**SOURCE PASSAGE**

AWS Database Blog

Reading Amazon S3 Data from Oracle on Amazon EC2

When you’re working with AWS services, Amazon S3 is the first choice to store text data files. In the past, to access S3 data, first you’d download the files and then perform extract, transform, and load (ETL) to load the data into Oracle.

This approach has two drawbacks. It takes time to download and perform ETL. Also, we waste space on the Oracle database by loading the S3 data.

Oracle offers an external table feature in version 11g. With this feature, you can keep data outside the database, in a file system that is locally available to your database instance. In contrast, S3 bucket storage isn’t locally available to your database instance.

To make external tables work in the past, we’d copy files from S3 to storage locally present in a database instance. But recently, AWS introduced the file gateway feature for AWS Storage Gateway. This feature makes S3 buckets available locally to an Amazon EC2 instance as NFS mounts. By using a file gateway with an Oracle external table, we can read S3 data directly from Oracle. This approach saves ETL time, avoids file movements, and saves database space.

Let’s do an example of this setup. The end result will be a service mimicking Amazon Redshift Spectrum. As data to use, we’ll work with the public data of all airline flights’ on-time performance in the US from 1987 to 2008, found on the Statistical Computing Statistical Graphics website.

You can upload all the data (on-time and supplemental data) into a S3 bucket. In this example, we have uploaded into the jvs-publicdata S3 bucket.

Text and element-pointing records:

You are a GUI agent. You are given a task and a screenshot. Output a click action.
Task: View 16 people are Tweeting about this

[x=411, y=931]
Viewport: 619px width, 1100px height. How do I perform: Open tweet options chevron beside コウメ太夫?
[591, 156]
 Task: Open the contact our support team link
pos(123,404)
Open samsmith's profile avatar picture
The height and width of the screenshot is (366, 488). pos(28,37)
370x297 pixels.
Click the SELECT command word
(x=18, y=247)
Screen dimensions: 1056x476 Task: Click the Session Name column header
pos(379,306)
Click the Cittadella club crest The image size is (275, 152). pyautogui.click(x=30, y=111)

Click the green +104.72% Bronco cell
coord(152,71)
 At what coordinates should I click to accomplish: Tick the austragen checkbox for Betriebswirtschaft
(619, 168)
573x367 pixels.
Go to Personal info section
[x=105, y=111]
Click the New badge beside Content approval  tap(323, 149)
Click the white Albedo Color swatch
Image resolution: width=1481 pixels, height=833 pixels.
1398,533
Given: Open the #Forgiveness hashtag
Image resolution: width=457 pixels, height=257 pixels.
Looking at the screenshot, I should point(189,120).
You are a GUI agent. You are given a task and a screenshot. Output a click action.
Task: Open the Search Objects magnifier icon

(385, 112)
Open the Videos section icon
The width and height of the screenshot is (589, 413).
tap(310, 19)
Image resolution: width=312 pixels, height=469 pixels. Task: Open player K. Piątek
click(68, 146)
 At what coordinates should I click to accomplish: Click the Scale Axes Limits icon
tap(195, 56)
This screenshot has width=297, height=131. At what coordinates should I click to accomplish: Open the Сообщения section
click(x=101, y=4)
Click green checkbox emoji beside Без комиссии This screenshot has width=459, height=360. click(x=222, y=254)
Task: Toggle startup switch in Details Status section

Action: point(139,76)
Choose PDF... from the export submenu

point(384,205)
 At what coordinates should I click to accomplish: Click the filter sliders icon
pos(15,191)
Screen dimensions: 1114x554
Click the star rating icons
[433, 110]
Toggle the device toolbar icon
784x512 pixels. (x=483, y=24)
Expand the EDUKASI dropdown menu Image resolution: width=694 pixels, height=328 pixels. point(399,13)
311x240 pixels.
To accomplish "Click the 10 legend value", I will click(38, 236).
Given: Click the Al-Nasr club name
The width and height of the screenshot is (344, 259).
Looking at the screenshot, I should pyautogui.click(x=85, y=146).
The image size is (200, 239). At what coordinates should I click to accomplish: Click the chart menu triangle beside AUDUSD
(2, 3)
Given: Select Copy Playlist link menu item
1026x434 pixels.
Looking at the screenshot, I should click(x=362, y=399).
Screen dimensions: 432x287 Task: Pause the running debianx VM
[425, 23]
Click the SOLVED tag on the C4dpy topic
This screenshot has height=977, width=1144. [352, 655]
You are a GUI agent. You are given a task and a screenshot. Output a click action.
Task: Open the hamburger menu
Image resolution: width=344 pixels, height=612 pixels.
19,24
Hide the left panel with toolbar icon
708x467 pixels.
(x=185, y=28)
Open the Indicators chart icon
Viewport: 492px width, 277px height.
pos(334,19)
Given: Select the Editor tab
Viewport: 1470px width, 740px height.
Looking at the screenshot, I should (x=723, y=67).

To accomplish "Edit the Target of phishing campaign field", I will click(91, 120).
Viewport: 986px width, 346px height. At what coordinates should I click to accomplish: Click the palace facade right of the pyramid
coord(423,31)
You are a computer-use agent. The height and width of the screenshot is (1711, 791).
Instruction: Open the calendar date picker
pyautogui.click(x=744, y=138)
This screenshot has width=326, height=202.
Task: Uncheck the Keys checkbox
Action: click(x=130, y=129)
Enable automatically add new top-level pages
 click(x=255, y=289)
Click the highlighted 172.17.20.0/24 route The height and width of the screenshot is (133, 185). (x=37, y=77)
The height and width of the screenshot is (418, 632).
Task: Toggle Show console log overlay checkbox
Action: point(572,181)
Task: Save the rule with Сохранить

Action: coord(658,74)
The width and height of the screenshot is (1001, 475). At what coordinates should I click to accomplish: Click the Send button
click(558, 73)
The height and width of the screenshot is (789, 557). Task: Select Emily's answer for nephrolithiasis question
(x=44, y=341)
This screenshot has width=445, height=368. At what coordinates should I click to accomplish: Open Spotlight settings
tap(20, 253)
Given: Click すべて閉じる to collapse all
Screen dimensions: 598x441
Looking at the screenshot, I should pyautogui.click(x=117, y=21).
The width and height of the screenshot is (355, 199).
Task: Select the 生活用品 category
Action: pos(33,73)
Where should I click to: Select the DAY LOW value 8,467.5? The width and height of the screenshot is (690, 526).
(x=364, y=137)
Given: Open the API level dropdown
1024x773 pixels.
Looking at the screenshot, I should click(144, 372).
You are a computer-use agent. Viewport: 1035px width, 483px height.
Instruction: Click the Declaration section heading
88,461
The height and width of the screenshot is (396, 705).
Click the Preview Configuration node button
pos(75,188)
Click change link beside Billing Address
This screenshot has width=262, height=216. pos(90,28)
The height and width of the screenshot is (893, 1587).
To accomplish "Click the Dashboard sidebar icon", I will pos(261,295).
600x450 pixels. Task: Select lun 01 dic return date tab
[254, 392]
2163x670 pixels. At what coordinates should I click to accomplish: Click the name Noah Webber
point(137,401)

**WHAT YOU NEED TO DO**
- 1) Repeat word for word the passage of the S3 and Oracle article that opens with the words containing "This approach has" and closes with "saves database space.".
- 2) List the advantages the S3 and Oracle article gives for using a file gateway with an Oracle external table.
The material here stands apart from the S3 and Oracle article.

**WORKED ANSWERS**
- 1)
This approach has two drawbacks. It takes time to download and perform ETL. Also, we waste space on the Oracle database by loading the S3 data.

Oracle offers an external table feature in version 11g. With this feature, you can keep data outside the database, in a file system that is locally available to your database instance. In contrast, S3 bucket storage isn’t locally available to your database instance.

To make external tables work in the past, we’d copy files from S3 to storage locally present in a database instance. But recently, AWS introduced the file gateway feature for AWS Storage Gateway. This feature makes S3 buckets available locally to an Amazon EC2 instance as NFS mounts. By using a file gateway with an Oracle external table, we can read S3 data directly from Oracle. This approach saves ETL time, avoids file movements, and saves database space.

- 2)
- Saves ETL time
- Avoids file movements
- Saves database space